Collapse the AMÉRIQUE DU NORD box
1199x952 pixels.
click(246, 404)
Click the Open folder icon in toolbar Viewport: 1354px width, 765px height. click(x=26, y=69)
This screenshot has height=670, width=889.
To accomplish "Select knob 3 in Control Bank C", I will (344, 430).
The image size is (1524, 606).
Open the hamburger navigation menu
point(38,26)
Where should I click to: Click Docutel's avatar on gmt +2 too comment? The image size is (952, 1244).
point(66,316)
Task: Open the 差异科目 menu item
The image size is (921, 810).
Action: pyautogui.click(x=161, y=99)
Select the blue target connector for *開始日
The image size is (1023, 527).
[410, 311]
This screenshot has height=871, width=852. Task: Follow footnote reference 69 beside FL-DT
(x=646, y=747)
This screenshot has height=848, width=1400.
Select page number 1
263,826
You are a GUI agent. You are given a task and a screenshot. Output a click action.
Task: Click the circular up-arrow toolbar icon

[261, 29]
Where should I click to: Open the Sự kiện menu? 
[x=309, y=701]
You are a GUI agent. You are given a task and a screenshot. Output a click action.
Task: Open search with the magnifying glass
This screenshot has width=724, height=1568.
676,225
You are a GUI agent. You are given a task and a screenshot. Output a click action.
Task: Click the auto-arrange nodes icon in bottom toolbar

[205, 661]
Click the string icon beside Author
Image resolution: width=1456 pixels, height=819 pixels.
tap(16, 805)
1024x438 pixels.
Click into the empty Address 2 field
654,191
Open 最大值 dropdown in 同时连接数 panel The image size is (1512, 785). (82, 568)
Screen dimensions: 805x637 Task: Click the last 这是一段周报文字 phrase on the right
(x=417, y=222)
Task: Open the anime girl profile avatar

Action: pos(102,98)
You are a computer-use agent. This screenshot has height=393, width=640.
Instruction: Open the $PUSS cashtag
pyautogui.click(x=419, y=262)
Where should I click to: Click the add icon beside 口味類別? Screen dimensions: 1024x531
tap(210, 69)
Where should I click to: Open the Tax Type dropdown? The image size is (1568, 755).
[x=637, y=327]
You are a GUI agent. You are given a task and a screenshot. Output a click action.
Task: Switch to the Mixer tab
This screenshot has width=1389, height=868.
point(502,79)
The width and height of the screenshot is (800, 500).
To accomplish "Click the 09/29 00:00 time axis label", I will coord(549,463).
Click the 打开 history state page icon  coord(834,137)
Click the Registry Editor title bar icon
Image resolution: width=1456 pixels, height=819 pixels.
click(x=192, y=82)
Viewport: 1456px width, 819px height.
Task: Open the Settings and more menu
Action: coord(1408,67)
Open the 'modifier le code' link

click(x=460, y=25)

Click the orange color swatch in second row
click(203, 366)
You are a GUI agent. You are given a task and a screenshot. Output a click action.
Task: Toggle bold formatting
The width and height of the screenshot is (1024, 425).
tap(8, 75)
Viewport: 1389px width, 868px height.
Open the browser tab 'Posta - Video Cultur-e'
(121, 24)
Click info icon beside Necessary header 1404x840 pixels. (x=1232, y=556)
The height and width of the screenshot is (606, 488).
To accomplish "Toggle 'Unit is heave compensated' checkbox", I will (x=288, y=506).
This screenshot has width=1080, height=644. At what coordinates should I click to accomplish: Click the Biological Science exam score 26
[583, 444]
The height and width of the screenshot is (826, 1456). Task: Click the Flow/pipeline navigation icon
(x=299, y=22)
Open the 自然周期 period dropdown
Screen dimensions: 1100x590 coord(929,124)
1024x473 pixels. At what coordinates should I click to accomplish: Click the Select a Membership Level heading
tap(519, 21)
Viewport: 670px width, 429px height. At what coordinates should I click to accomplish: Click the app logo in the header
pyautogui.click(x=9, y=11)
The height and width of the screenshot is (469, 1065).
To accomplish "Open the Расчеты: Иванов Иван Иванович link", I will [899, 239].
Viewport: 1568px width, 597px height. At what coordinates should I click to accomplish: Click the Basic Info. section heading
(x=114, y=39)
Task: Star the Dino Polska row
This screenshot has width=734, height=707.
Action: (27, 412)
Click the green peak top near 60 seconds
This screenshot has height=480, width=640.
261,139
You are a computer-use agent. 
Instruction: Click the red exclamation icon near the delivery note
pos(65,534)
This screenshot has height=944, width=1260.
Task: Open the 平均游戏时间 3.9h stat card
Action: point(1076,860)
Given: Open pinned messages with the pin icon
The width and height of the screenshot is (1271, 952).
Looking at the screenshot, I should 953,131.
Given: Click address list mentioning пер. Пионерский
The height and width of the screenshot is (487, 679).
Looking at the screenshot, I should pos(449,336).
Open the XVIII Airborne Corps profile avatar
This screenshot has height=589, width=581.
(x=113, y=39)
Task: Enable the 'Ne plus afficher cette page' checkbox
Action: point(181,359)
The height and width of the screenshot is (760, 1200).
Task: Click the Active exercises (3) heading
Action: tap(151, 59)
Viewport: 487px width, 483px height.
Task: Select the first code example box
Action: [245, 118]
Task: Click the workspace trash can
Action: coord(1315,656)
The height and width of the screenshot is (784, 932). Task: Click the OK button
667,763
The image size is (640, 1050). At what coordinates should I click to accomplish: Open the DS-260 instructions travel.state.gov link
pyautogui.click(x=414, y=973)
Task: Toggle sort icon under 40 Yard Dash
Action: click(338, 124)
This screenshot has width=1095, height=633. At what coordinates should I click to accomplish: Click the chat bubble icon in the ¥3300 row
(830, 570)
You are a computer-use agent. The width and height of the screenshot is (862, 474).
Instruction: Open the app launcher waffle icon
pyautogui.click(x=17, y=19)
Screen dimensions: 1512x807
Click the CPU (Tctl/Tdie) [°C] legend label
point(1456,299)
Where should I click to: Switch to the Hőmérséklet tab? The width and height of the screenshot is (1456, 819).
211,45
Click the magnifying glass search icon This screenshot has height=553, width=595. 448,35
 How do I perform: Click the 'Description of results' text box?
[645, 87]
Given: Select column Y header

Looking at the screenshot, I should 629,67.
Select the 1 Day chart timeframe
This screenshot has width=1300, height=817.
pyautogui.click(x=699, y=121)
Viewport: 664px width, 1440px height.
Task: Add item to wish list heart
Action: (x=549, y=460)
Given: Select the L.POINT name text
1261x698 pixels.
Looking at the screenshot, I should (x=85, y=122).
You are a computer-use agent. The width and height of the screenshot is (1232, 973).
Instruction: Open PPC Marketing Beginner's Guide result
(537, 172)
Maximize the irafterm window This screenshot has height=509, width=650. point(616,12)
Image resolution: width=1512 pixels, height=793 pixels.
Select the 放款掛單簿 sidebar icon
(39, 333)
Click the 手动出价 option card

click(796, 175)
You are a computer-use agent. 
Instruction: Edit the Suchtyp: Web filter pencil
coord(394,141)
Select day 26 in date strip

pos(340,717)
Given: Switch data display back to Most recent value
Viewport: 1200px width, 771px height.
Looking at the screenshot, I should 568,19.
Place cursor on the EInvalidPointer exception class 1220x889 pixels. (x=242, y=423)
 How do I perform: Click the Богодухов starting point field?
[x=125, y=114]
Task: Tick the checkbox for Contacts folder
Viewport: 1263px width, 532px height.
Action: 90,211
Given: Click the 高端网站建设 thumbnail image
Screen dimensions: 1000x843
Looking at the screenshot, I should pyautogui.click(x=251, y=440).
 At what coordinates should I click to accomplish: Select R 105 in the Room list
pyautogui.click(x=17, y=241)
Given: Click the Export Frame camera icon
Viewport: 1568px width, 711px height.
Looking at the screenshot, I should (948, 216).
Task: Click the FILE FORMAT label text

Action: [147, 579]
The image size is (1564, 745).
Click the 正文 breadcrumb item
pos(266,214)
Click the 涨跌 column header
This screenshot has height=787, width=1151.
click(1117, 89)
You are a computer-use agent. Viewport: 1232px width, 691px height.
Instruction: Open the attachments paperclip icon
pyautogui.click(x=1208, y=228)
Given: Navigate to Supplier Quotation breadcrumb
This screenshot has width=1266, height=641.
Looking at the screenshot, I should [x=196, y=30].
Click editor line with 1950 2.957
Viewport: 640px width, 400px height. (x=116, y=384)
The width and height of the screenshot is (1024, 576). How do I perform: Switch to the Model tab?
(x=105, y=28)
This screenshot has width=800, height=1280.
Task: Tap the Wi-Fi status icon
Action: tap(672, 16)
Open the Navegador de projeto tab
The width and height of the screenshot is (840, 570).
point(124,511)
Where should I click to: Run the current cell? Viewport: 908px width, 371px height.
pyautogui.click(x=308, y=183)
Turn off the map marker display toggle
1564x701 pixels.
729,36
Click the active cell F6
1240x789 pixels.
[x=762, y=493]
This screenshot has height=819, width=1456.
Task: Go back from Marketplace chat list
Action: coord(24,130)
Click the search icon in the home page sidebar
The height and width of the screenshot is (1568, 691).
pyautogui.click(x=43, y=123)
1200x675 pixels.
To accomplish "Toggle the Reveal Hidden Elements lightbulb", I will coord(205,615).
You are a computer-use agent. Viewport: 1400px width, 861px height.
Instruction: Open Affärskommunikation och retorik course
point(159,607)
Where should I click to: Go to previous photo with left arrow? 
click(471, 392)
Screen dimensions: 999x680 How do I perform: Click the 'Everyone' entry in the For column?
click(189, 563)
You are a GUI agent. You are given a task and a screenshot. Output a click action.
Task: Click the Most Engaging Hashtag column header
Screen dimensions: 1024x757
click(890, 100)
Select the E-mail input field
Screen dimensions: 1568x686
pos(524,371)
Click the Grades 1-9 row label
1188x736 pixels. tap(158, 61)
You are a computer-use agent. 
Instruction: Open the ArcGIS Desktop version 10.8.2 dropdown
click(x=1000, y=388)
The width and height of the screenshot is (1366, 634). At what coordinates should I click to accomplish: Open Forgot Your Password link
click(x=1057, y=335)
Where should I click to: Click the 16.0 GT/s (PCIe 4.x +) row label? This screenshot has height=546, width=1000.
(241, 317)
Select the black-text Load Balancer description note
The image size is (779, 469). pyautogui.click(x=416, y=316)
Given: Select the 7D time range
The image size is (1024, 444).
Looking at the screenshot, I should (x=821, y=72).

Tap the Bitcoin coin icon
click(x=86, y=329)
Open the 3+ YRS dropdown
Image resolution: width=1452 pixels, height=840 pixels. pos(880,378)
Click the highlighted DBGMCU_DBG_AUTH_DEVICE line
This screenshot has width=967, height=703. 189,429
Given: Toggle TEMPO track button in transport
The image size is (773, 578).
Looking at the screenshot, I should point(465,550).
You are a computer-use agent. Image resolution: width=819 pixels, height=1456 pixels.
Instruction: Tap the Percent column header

────────────────

Render the listing above as a Markdown table with the columns Row and Line, starting at the line that contains "Click the highlighted" and ending at the final line of the listing. Leave out any blank lines.

| Row | Line |
|---|---|
| 1 | Click the highlighted DBGMCU_DBG_AUTH_DEVICE line |
| 2 | This screenshot has width=967, height=703. 189,429 |
| 3 | Given: Toggle TEMPO track button in transport |
| 4 | The image size is (773, 578). |
| 5 | Looking at the screenshot, I should point(465,550). |
| 6 | You are a computer-use agent. Image resolution: width=819 pixels, height=1456 pixels. |
| 7 | Instruction: Tap the Percent column header |